=== MATERIAL SHOWN ===

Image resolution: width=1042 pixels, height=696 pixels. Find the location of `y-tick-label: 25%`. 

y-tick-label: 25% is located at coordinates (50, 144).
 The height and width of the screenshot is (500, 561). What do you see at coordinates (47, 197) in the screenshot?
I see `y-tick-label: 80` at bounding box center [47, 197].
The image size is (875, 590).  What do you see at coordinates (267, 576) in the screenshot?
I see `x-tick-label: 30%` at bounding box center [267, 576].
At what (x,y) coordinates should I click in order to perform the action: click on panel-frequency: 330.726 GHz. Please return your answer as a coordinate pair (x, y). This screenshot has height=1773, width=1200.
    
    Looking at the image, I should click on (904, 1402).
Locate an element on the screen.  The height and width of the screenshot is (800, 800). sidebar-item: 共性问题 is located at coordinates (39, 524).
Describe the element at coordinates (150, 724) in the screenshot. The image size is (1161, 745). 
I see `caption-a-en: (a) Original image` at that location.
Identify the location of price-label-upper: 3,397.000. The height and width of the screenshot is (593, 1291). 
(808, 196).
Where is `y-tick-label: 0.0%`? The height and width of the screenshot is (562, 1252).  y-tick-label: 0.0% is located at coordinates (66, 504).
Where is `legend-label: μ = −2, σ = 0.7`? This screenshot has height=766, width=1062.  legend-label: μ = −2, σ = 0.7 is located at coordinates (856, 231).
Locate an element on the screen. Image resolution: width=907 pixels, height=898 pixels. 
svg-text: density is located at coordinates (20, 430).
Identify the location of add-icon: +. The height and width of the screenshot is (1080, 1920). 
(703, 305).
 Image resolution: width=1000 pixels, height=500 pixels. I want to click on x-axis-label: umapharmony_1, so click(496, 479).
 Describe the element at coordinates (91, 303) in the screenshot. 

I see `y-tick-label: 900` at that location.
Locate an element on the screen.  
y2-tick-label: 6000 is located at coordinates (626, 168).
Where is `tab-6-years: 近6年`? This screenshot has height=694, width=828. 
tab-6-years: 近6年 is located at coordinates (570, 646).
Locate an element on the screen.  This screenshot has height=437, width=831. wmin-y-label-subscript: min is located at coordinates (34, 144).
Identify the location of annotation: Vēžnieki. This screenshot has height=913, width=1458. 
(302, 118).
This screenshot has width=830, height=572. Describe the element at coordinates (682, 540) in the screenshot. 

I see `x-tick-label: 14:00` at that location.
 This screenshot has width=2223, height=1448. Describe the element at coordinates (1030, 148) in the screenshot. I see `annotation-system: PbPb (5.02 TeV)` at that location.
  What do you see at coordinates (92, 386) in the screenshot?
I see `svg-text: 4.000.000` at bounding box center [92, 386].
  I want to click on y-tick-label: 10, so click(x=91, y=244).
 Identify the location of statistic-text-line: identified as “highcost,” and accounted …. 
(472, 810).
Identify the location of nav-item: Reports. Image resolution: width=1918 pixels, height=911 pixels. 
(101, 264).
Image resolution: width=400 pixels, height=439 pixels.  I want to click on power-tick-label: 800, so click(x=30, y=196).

===

* _REQUIREMENT_
Rewrite the entries above, swapping "Identify the location of" for "Find the position of" wherever it occurs and leaving everything else unchanged.

* _RESPONSE AREA_
Image resolution: width=1042 pixels, height=696 pixels. Find the location of `y-tick-label: 25%`. 

y-tick-label: 25% is located at coordinates (50, 144).
 The height and width of the screenshot is (500, 561). What do you see at coordinates (47, 197) in the screenshot?
I see `y-tick-label: 80` at bounding box center [47, 197].
The image size is (875, 590).  What do you see at coordinates (267, 576) in the screenshot?
I see `x-tick-label: 30%` at bounding box center [267, 576].
At what (x,y) coordinates should I click in order to perform the action: click on panel-frequency: 330.726 GHz. Please return your answer as a coordinate pair (x, y). This screenshot has height=1773, width=1200.
    
    Looking at the image, I should click on (904, 1402).
Locate an element on the screen.  The height and width of the screenshot is (800, 800). sidebar-item: 共性问题 is located at coordinates (39, 524).
Describe the element at coordinates (150, 724) in the screenshot. The image size is (1161, 745). 
I see `caption-a-en: (a) Original image` at that location.
Find the position of price-label-upper: 3,397.000. The height and width of the screenshot is (593, 1291). 
(808, 196).
Where is `y-tick-label: 0.0%`? The height and width of the screenshot is (562, 1252).  y-tick-label: 0.0% is located at coordinates (66, 504).
Where is `legend-label: μ = −2, σ = 0.7`? This screenshot has height=766, width=1062.  legend-label: μ = −2, σ = 0.7 is located at coordinates (856, 231).
Locate an element on the screen. Image resolution: width=907 pixels, height=898 pixels. 
svg-text: density is located at coordinates (20, 430).
Find the position of add-icon: +. The height and width of the screenshot is (1080, 1920). 
(703, 305).
 Image resolution: width=1000 pixels, height=500 pixels. I want to click on x-axis-label: umapharmony_1, so click(496, 479).
 Describe the element at coordinates (91, 303) in the screenshot. 

I see `y-tick-label: 900` at that location.
Locate an element on the screen.  
y2-tick-label: 6000 is located at coordinates (626, 168).
Where is `tab-6-years: 近6年`? This screenshot has height=694, width=828. 
tab-6-years: 近6年 is located at coordinates (570, 646).
Locate an element on the screen.  This screenshot has height=437, width=831. wmin-y-label-subscript: min is located at coordinates (34, 144).
Find the position of annotation: Vēžnieki. This screenshot has height=913, width=1458. 
(302, 118).
This screenshot has width=830, height=572. Describe the element at coordinates (682, 540) in the screenshot. 

I see `x-tick-label: 14:00` at that location.
 This screenshot has width=2223, height=1448. Describe the element at coordinates (1030, 148) in the screenshot. I see `annotation-system: PbPb (5.02 TeV)` at that location.
  What do you see at coordinates (92, 386) in the screenshot?
I see `svg-text: 4.000.000` at bounding box center [92, 386].
  I want to click on y-tick-label: 10, so click(x=91, y=244).
 Find the position of statistic-text-line: identified as “highcost,” and accounted …. 
(472, 810).
Find the position of nav-item: Reports. Image resolution: width=1918 pixels, height=911 pixels. 
(101, 264).
Image resolution: width=400 pixels, height=439 pixels.  I want to click on power-tick-label: 800, so click(x=30, y=196).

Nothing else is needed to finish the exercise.